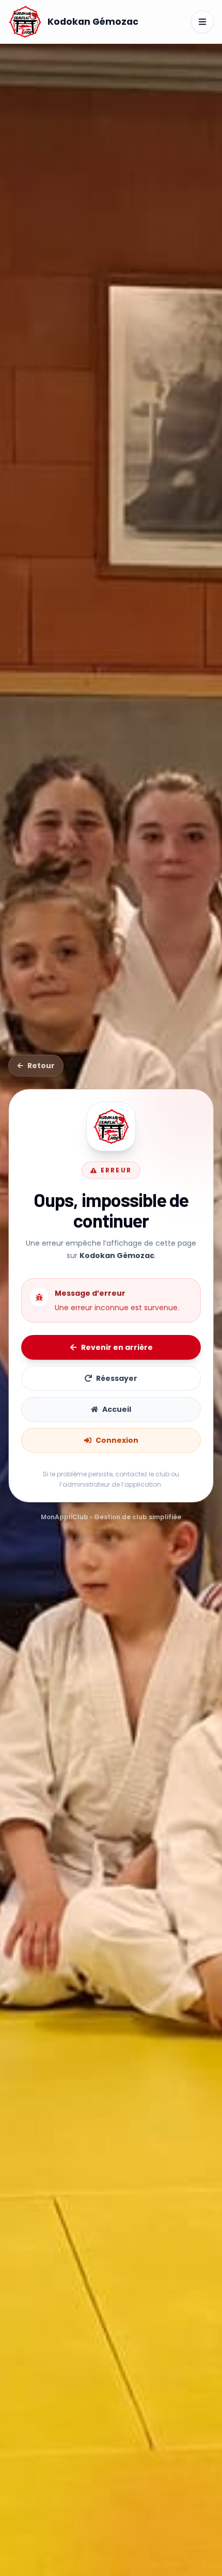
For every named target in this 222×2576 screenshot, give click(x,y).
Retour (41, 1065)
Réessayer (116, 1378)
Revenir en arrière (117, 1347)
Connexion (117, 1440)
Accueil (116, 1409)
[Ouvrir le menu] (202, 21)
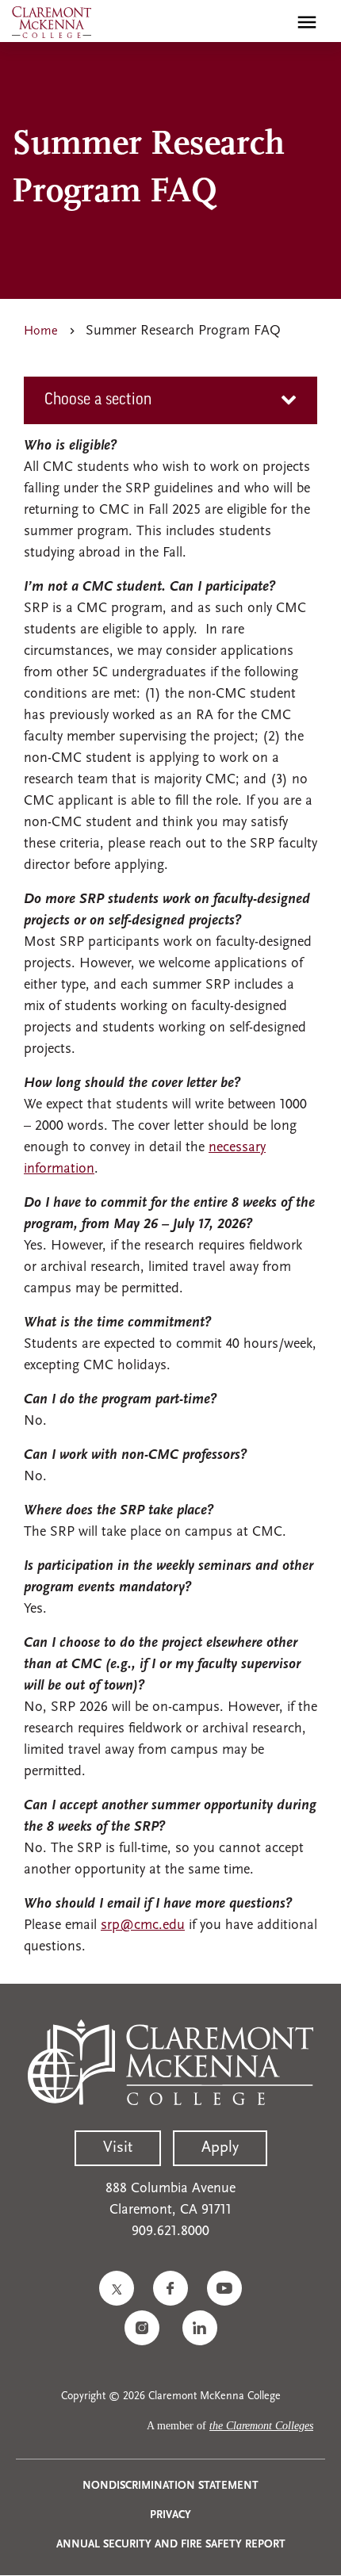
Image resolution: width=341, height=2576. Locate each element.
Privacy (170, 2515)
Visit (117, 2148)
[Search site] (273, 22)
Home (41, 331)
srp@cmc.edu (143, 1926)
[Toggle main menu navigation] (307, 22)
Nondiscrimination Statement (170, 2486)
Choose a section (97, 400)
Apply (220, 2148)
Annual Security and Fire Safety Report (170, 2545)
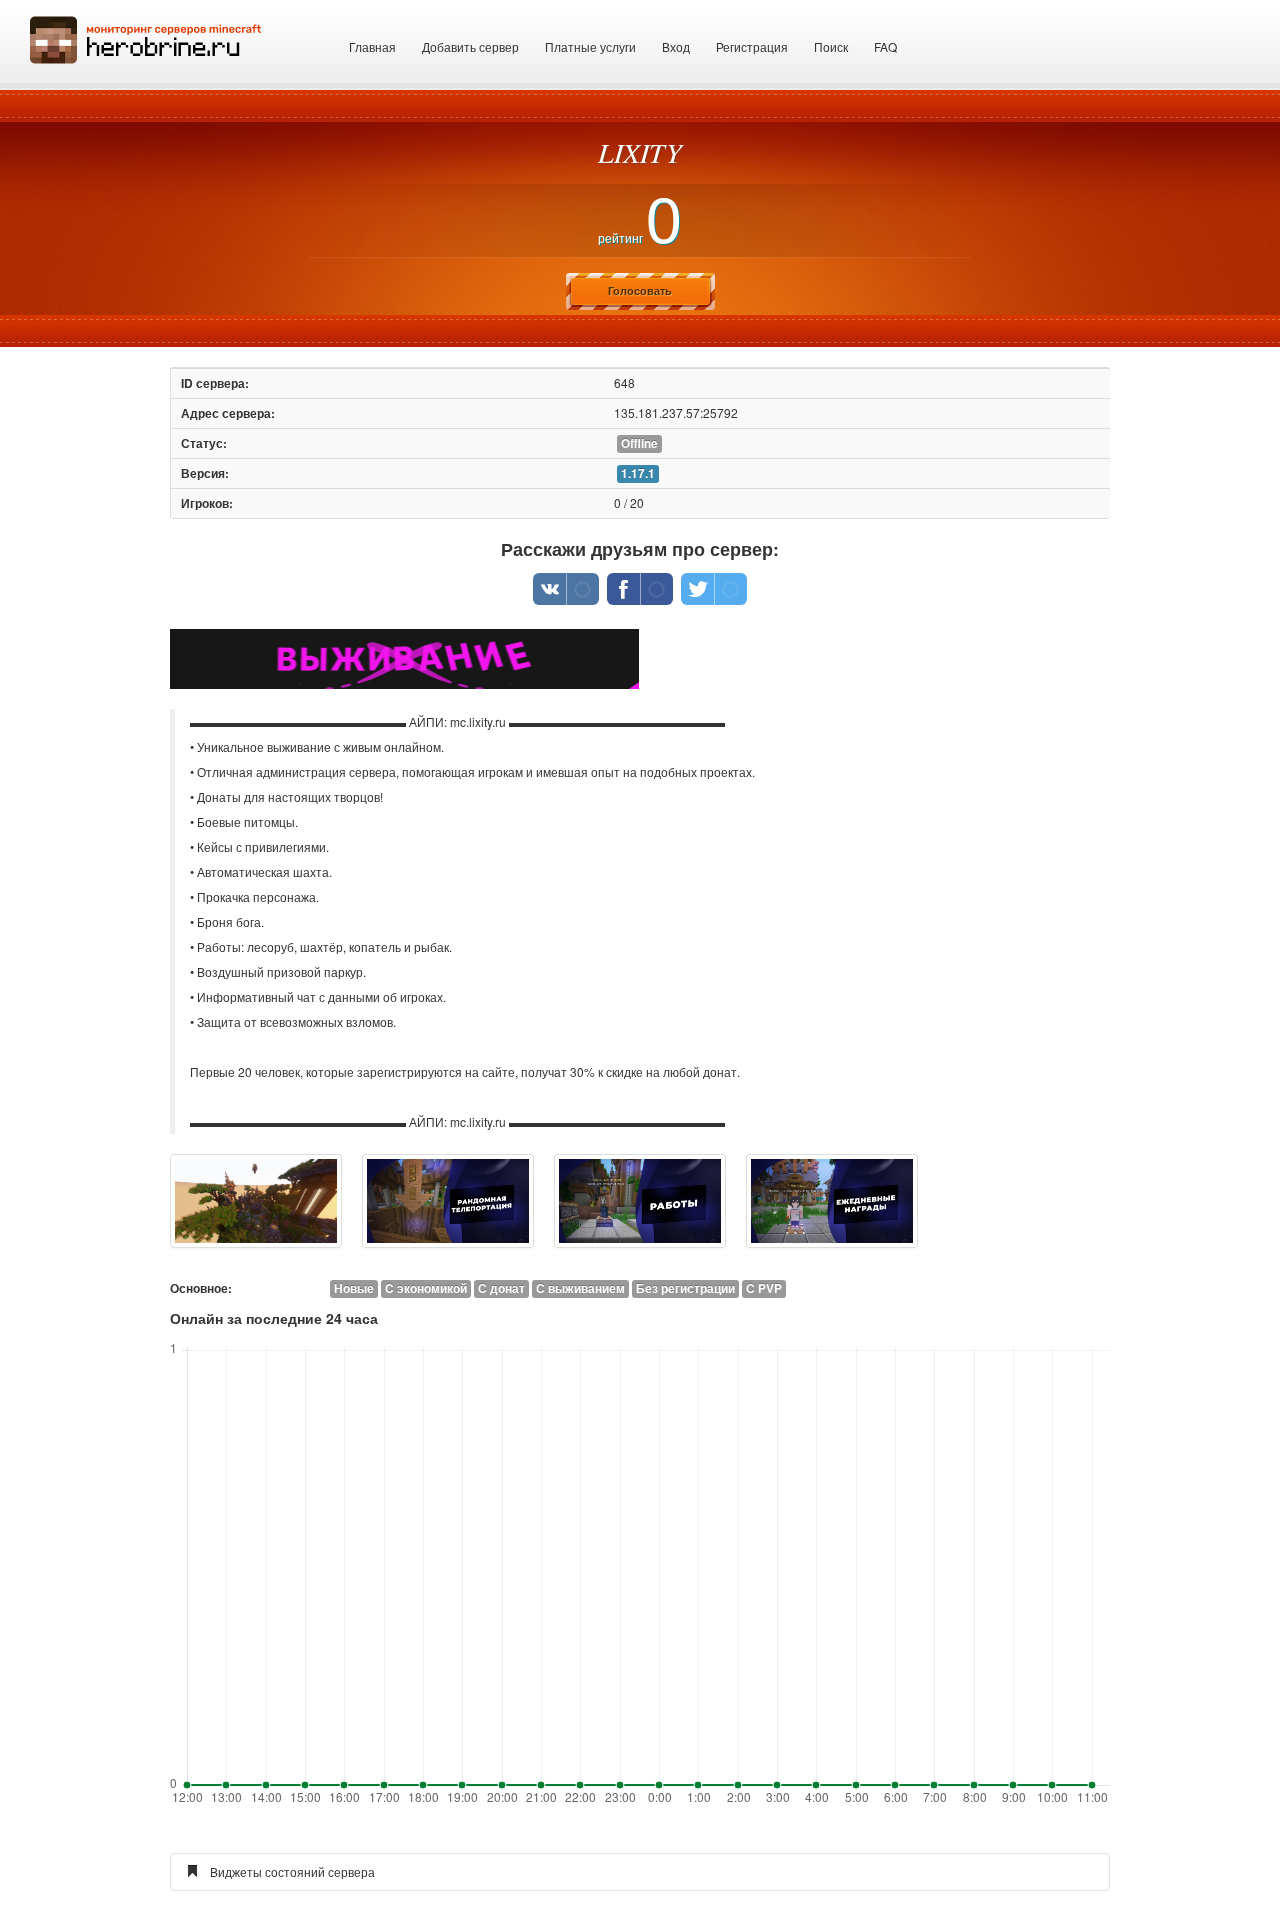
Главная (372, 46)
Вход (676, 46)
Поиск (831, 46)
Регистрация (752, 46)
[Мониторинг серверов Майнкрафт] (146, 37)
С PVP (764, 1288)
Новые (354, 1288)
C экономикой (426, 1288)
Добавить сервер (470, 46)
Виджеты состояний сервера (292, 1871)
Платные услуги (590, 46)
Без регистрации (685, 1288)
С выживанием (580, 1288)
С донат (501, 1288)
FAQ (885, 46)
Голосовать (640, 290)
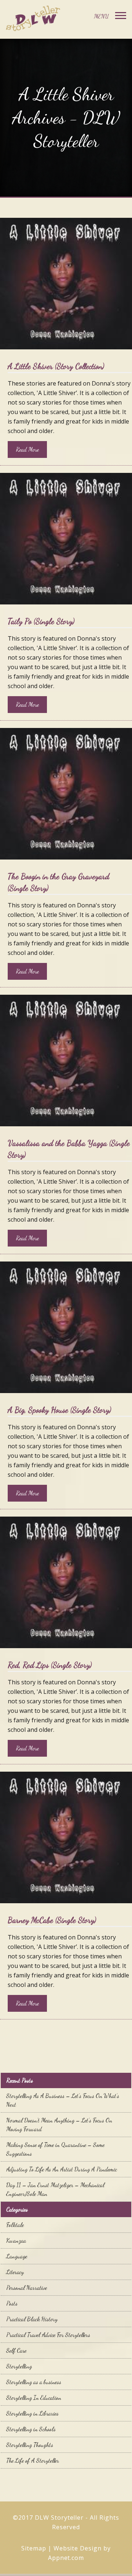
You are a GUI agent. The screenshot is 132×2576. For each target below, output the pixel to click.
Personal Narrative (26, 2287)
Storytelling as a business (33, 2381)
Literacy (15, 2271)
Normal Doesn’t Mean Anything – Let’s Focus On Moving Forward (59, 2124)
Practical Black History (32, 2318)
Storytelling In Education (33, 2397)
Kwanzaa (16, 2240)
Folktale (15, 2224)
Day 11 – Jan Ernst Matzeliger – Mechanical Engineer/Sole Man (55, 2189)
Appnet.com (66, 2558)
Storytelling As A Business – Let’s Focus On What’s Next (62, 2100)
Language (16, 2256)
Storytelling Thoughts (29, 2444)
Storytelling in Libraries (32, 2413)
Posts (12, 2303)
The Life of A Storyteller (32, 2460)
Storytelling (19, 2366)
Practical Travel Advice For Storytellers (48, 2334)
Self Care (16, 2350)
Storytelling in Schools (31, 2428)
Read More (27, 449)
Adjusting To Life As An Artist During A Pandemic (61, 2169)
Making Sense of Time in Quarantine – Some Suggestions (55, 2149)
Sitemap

+ + + + +

> **Exercise requirements**:
Nothing but the lines from the one containing "Storytelling (19, 2366)" through the end of the material should appear; please return them exactly.

> **Solution to the exercise**:
Storytelling (19, 2366)
Practical Travel Advice For Storytellers (48, 2334)
Self Care (16, 2350)
Storytelling in Schools (31, 2428)
Read More (27, 449)
Adjusting To Life As An Artist During A Pandemic (61, 2169)
Making Sense of Time in Quarantine – Some Suggestions (55, 2149)
Sitemap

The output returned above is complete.